§ **Exercise prompt**
All of the data that follows needs to be printed again, exactly as it reads.

§ **Material provided**
────────
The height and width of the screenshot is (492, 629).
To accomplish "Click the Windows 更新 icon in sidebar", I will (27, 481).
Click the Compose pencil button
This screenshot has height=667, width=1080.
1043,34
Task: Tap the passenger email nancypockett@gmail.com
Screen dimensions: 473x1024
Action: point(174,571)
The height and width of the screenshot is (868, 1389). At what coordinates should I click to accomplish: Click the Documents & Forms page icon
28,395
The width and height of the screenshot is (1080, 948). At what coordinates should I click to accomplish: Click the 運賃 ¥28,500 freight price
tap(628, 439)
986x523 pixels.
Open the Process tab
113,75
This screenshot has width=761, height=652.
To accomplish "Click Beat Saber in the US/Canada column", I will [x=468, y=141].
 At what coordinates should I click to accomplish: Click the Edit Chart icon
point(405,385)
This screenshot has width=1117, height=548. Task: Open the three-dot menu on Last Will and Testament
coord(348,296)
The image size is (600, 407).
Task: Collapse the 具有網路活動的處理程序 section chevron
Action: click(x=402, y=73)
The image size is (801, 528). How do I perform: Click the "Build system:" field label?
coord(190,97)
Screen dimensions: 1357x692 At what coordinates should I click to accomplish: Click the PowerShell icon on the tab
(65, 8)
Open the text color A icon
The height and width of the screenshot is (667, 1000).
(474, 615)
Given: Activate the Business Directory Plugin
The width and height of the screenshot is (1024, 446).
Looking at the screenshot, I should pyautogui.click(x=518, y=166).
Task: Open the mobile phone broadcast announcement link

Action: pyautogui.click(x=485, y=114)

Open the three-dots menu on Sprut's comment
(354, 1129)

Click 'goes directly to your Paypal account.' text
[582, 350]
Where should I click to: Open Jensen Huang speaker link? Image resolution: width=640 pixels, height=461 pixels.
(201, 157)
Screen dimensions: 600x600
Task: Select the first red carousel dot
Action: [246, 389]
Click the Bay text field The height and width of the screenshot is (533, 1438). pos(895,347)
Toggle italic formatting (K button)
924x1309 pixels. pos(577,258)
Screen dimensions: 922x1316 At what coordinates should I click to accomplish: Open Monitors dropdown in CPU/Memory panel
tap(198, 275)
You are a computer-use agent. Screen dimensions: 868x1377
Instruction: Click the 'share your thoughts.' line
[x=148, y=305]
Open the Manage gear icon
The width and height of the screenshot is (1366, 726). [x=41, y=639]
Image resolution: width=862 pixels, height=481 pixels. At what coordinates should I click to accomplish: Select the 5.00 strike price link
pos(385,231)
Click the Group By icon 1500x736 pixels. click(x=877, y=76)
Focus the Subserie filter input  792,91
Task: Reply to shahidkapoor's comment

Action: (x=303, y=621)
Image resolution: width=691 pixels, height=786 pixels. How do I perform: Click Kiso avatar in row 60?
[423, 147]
────────
§ **Answer area**
The height and width of the screenshot is (492, 629).
To accomplish "Click the Windows 更新 icon in sidebar", I will (27, 481).
Click the Compose pencil button
This screenshot has height=667, width=1080.
1043,34
Task: Tap the passenger email nancypockett@gmail.com
Screen dimensions: 473x1024
Action: point(174,571)
The height and width of the screenshot is (868, 1389). At what coordinates should I click to accomplish: Click the Documents & Forms page icon
28,395
The width and height of the screenshot is (1080, 948). At what coordinates should I click to accomplish: Click the 運賃 ¥28,500 freight price
tap(628, 439)
986x523 pixels.
Open the Process tab
113,75
This screenshot has width=761, height=652.
To accomplish "Click Beat Saber in the US/Canada column", I will [x=468, y=141].
 At what coordinates should I click to accomplish: Click the Edit Chart icon
point(405,385)
This screenshot has width=1117, height=548. Task: Open the three-dot menu on Last Will and Testament
coord(348,296)
The image size is (600, 407).
Task: Collapse the 具有網路活動的處理程序 section chevron
Action: click(x=402, y=73)
The image size is (801, 528). How do I perform: Click the "Build system:" field label?
coord(190,97)
Screen dimensions: 1357x692 At what coordinates should I click to accomplish: Click the PowerShell icon on the tab
(65, 8)
Open the text color A icon
The height and width of the screenshot is (667, 1000).
(474, 615)
Given: Activate the Business Directory Plugin
The width and height of the screenshot is (1024, 446).
Looking at the screenshot, I should pyautogui.click(x=518, y=166).
Task: Open the mobile phone broadcast announcement link

Action: pyautogui.click(x=485, y=114)

Open the three-dots menu on Sprut's comment
(354, 1129)

Click 'goes directly to your Paypal account.' text
[582, 350]
Where should I click to: Open Jensen Huang speaker link? Image resolution: width=640 pixels, height=461 pixels.
(201, 157)
Screen dimensions: 600x600
Task: Select the first red carousel dot
Action: [246, 389]
Click the Bay text field The height and width of the screenshot is (533, 1438). pos(895,347)
Toggle italic formatting (K button)
924x1309 pixels. pos(577,258)
Screen dimensions: 922x1316 At what coordinates should I click to accomplish: Open Monitors dropdown in CPU/Memory panel
tap(198, 275)
You are a computer-use agent. Screen dimensions: 868x1377
Instruction: Click the 'share your thoughts.' line
[x=148, y=305]
Open the Manage gear icon
The width and height of the screenshot is (1366, 726). [x=41, y=639]
Image resolution: width=862 pixels, height=481 pixels. At what coordinates should I click to accomplish: Select the 5.00 strike price link
pos(385,231)
Click the Group By icon 1500x736 pixels. click(x=877, y=76)
Focus the Subserie filter input  792,91
Task: Reply to shahidkapoor's comment

Action: (x=303, y=621)
Image resolution: width=691 pixels, height=786 pixels. How do I perform: Click Kiso avatar in row 60?
[423, 147]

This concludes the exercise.